Abstract

7047 Background: In EORTC 08941, no difference in overall and progression free survival was observed in 332 pts with irresectable stage IIIA-N2 NSCLC, treated with either S or RT after a response to platinum-based ICT (van Meerbeeck, JCO 2005; 23, 1095s). Postoperative radiotherapy (PORT) was given to 40% of pts. In the S-pts, non-randomized exploratory comparisons showed a statistically significant benefit in outcome for (bi-)lobectomy vs. pneumonectomy (p = 0.0088) and for mediastinal lymphnodes (MLN) downstaged vs.non-downstaged pts (p = 0.0009). No difference was observed between S-pts treated with/without PORT. By randomizing after response to ICT, MLN-downstaging is assumed to be equally distributed among both treatment groups but cannot be formally retrieved in RT-pts.
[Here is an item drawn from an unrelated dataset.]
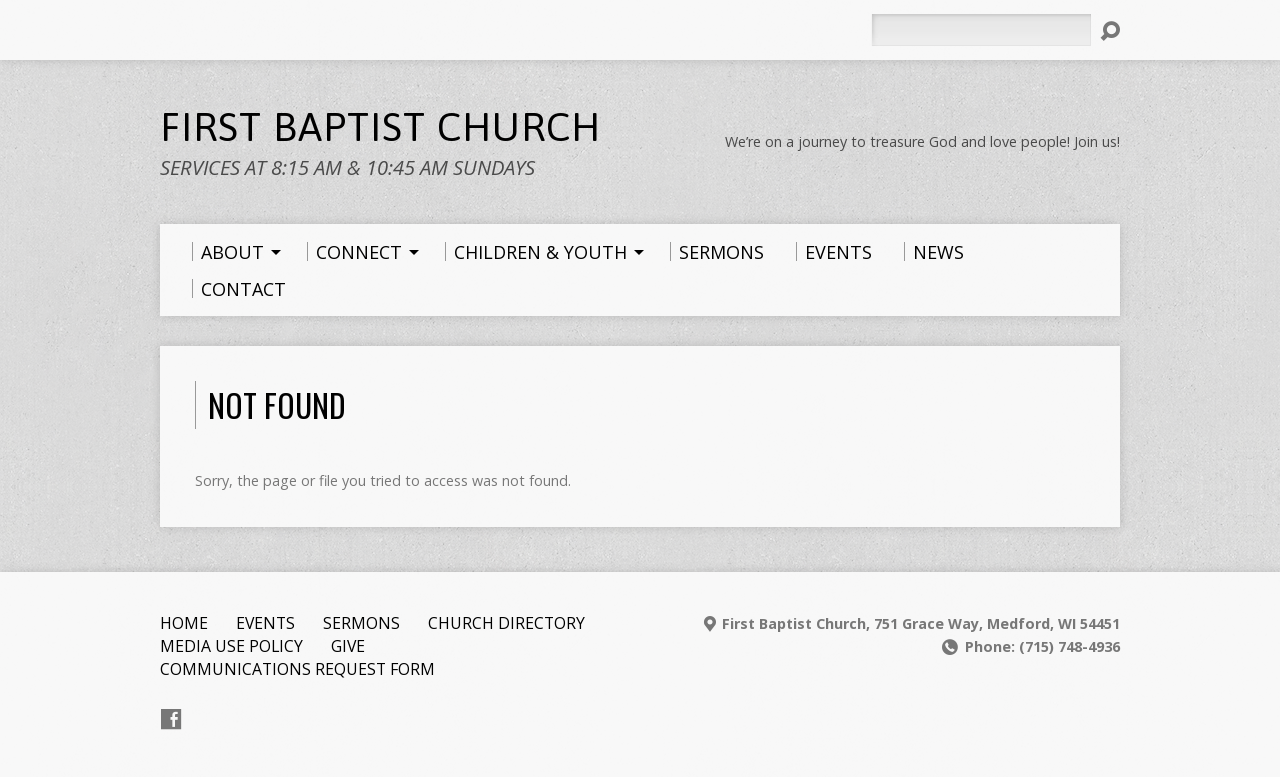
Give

In order to compare the influence of MLN-downstaging in each treatment arm, we estimated in an exploratory analysis the outcome in subsets of S-pts and matched paired subsets of RT-pts. Methods: The subsets of 129 actually resected S-pts are defined as follows: (i) pts with MLN-downstaging at resection, (ii) pts without MLN-downstaging. Each subset was compared to a randomly selected subset of 154 actually irradiated RT-pts, matched on 4 baseline factors: histological subtype, gender, T stage, response to ICT. Kaplan-Meier estimates for overall survival (OS) and logrank p-values were then computed. Results: A match was feasible for 54/61 downstaged, 59/68 non-downstaged pts. Estimated OS (with 95% CI) for each S-subset and RT-matched pair subset is in the table . Conclusions: From these exploratory analyses, it appears that: 1. RT improves OS in MLN-non-downstaged pts; 2. S does not improve OS in MLN-downstaged patients. This should however be prospectively assessed. [Table: see text] No significant financial relationships to disclose.